I did, and I do enjoy living near the city, but I don't have the high-profile job, or the creative fulfillment, or the social connections he does.
So instead I'm carving out my own path. I've started to shy away a lot more from the drinking and partying scene, and I find myself sitting and reading a whole lot more. I've always like the idea of reading, but I could probably count the amount of books I've read for my own amusement on one hand. I find myself being "sober guy" a lot more at parties and the like, and I really don't find myself regretting it much. I'm not going back to my straightedge high school days, because I do enjoy a good drunken night here and there, but they're much fewer and further between than they used to be.
I also realized that more than any creative endeavor out there, I enjoy writing. I've written nothing but pure autobiographical explorations to this point, but I sort of feel like fiction and non-fiction aren't all that different from each other, and here's why--if I'm telling a story about something that happened to me, I tend to embellish certain points of the story, maybe a little differently than it actually happened to me in the moment. I don't lie, of course, but the point is, I very well could lie, and the second I do that, one man's fiction is another's non-fiction.
Now say I stumble upon a situation and I imagine it going differently than it actually goes down. Say I see a dog dart in front of a car and quickly jump out of the way last minute. If I imagine the car swerving the other direction and hitting the dog, I've just made something up. It's not what happened, but it very well could have. Now let me take that simple premise and build what would be the logical outfall from it. I've just created a cause and effect. This is storytelling at its simplest, and it's from this simple building that I plan to create a story for myself.

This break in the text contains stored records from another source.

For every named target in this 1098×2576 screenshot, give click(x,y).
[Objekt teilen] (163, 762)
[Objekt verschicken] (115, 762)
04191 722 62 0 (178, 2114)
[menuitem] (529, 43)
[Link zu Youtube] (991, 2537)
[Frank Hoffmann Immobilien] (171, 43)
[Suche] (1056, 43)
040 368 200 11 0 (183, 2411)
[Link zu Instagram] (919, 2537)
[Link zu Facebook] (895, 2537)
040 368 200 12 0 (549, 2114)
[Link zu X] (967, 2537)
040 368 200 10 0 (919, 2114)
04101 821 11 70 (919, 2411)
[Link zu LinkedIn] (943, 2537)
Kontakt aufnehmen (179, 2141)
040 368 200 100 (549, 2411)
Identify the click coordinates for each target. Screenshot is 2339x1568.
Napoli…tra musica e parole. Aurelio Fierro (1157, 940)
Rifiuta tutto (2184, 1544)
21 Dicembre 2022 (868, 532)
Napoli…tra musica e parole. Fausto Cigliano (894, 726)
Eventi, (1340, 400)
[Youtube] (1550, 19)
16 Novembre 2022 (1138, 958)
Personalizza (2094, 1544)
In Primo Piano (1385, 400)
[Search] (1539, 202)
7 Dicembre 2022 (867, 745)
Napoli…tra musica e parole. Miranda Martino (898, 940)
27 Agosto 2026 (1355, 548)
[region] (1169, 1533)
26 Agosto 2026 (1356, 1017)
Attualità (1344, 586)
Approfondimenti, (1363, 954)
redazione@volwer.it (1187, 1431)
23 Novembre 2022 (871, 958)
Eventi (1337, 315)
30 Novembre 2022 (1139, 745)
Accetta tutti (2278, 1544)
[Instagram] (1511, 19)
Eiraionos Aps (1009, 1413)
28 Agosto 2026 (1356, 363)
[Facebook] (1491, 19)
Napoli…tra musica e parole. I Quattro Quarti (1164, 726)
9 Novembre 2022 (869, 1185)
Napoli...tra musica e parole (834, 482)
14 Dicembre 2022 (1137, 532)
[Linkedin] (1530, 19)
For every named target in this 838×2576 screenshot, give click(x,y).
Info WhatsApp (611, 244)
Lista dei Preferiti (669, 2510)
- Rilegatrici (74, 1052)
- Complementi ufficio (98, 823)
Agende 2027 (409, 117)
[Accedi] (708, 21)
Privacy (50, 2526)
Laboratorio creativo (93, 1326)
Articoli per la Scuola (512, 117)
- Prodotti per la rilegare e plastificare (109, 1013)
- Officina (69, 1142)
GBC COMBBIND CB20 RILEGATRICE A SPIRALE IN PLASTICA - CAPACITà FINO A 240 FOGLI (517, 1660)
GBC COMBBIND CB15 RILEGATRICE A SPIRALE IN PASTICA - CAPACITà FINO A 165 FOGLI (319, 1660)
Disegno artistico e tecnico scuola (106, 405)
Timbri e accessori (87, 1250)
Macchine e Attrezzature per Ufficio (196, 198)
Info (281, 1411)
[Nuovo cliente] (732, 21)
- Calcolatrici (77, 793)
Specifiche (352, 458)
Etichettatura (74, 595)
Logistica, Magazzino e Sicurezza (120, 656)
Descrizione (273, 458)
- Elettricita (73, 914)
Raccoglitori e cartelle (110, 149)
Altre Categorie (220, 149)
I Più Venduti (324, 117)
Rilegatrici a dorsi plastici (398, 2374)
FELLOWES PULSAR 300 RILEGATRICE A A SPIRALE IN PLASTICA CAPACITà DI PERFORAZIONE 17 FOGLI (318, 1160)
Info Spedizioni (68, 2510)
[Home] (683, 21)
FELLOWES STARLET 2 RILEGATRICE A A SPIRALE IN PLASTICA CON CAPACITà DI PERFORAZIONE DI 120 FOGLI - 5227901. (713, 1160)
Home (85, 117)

Now, why do I embellish certain parts of the stories when I'm re-telling them later. Is it to make me look good? Is it to make me seem interesting? Possibly. But it's also for my audience's benefit. My audience (which is usually one or two people to whom I'm relating the story) has got no reason to be interested in what I have to say unless I make it compelling for them. I've got to appeal to them in a way that keeps them interested and makes them see themselves in such a situation.
I'm not trained in the creative writing department. I don't know the nuances of character development, story arcs, or plotlines. But I know how to tell a story to a captive audience. And that is what I plan to do this year. My big creative endeavor in this, the 27th year of my life, is to build up a story from scratch, and not just for my own wanking interests. I want to create something compelling and that touches on the human condition. I might be writing in some capacity to come off as smart or interesting, sure. But moreso than that, I'm writing for an audience who needs a reason to read it.
The fact that I haven't read many books, nor have been on the art of doing so, and by most accounts probably shouldn't be writing one is something I'm trying to spin into a positive. I'm trying to compare it to a great songwriter who isn't a virtuoso on guitar using what he knows effectively. Someone like one of my heroes--Ben Weasel--who admittedly is a very basic guitar player, but uses what he does know to craft some brilliant pop songs. I hope to use the storytelling tricks I've learned through my own personal experiences to make a readable, fun, and hopefully dynamic story that doesn't feel the need to flourish or use the millions of literary tricks that one can learn by going through a class or by reading innumerable books.
And I promise it won't be as jumpy or herky-jerky as this blog entry is. This blog is a dump for my own personal brain droppings, not a cohesive read for audiences of any kind. The difference is, this is for ME, while the story I'm hoping to write and share with the masses will be for YOU.
Oh yeah, and it will most likely be in comic book form, hopefully with my cousin doing the art, unless we clash over our creative differences. We'll see.